Dunque, il ricordo è questo. Nel maggio del 2015 a Parigi, presso la Maison de la Mutualité, si svolge il congresso della Ces, la Confederazione europea dei sindacati. Nel corso della discussione sui documenti congressuali, in particolare sui temi delle politiche contrattuali, la Cgil decide di presentare una proposta di integrazione al piano d’azione della Ces chiedendo al sindacato europeo di avviare un’iniziativa coordinata per l’istituzione di “uno strumento salariale minimo”, almeno a livello dell'area dell'euro.

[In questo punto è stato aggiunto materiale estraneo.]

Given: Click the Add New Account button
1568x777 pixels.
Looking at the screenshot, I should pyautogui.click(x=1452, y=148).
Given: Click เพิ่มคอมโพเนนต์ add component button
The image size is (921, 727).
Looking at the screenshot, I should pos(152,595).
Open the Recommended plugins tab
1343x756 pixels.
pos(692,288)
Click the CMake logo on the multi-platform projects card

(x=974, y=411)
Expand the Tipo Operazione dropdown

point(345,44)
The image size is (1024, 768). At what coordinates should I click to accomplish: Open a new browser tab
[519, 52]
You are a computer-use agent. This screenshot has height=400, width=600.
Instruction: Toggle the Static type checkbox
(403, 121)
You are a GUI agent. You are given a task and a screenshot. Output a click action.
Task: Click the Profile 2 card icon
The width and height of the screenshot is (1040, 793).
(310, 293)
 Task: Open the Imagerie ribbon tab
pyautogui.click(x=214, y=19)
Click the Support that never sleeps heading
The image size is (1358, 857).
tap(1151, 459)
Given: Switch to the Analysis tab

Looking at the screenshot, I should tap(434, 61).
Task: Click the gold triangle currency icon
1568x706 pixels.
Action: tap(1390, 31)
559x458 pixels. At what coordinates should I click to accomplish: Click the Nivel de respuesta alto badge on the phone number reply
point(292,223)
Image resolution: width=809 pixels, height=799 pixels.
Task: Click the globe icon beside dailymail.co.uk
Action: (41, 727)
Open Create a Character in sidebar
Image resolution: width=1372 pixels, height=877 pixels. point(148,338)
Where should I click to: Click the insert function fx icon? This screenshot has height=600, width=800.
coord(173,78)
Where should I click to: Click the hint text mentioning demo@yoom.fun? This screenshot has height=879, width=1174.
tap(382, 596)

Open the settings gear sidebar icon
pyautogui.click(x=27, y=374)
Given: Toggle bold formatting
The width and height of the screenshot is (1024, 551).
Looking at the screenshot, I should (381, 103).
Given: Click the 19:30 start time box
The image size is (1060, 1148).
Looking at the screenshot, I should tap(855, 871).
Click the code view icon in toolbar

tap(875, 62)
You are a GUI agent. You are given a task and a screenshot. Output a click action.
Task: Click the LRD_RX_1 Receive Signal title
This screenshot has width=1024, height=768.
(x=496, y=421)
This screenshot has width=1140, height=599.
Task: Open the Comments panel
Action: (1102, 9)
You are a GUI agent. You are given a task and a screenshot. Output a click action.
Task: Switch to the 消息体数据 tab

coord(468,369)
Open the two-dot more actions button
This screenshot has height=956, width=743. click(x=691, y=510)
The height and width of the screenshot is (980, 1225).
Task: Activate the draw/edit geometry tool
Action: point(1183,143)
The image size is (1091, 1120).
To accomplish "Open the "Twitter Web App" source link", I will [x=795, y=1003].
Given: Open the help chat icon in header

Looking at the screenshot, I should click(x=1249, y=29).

Le ragioni di questa scelta? Sostanzialmente due. La prima: in quel momento nella Ue il rapporto tra il salario minimo del Paese con le retribuzioni più alte e quello del Paese con le retribuzioni più basse, ossia tra Lussemburgo e Romania, era di quasi dieci a uno. All’incirca 2.200 euro contro poco più di 250 euro mensili. Per avviare il superamento di questa vera e propria voragine all’interno dello spazio economico comune, l’introduzione di un meccanismo di convergenza salariale coordinata a livello europeo sembrava alla Cgil la strada giusta da proporre alle autorità politiche ed economiche dell’Unione europea.

La seconda ragione: in molti Paesi europei, compresa l’Italia, le riforme del lavoro e gli interventi legislativi sulla contrattazione collettiva avevano prodotto, tra gli altri effetti, la sempre più frequente derogabilità dai contratti nazionali e la creazione di un esercito di lavoratori precari e scarsamente retribuiti. Anche per questa situazione, definire una soglia salariale minima sembrava una scelta saggia e favorevole al mondo del lavoro.

Ecco, dal 2015 quell’orientamento della Cgil si è via via irrobustito e ha trovato ulteriori ragioni per diventare elemento della linea politica e della pratica rivendicativa dell’organizzazione, anche nel contesto nazionale. Quindi, non ci sono improvvise folgorazioni né strumentali cambi di linea. C’è un sindacato, la Cgil, che mantiene la coerenza delle proprie posizioni quale che sia la composizione del governo in carica. E che - Sbarra e Brunetta dovrebbero tenerlo a mente, insieme alla premier e ai ministri del governo - merita il rispetto che si deve alla più grande organizzazione sindacale del Paese.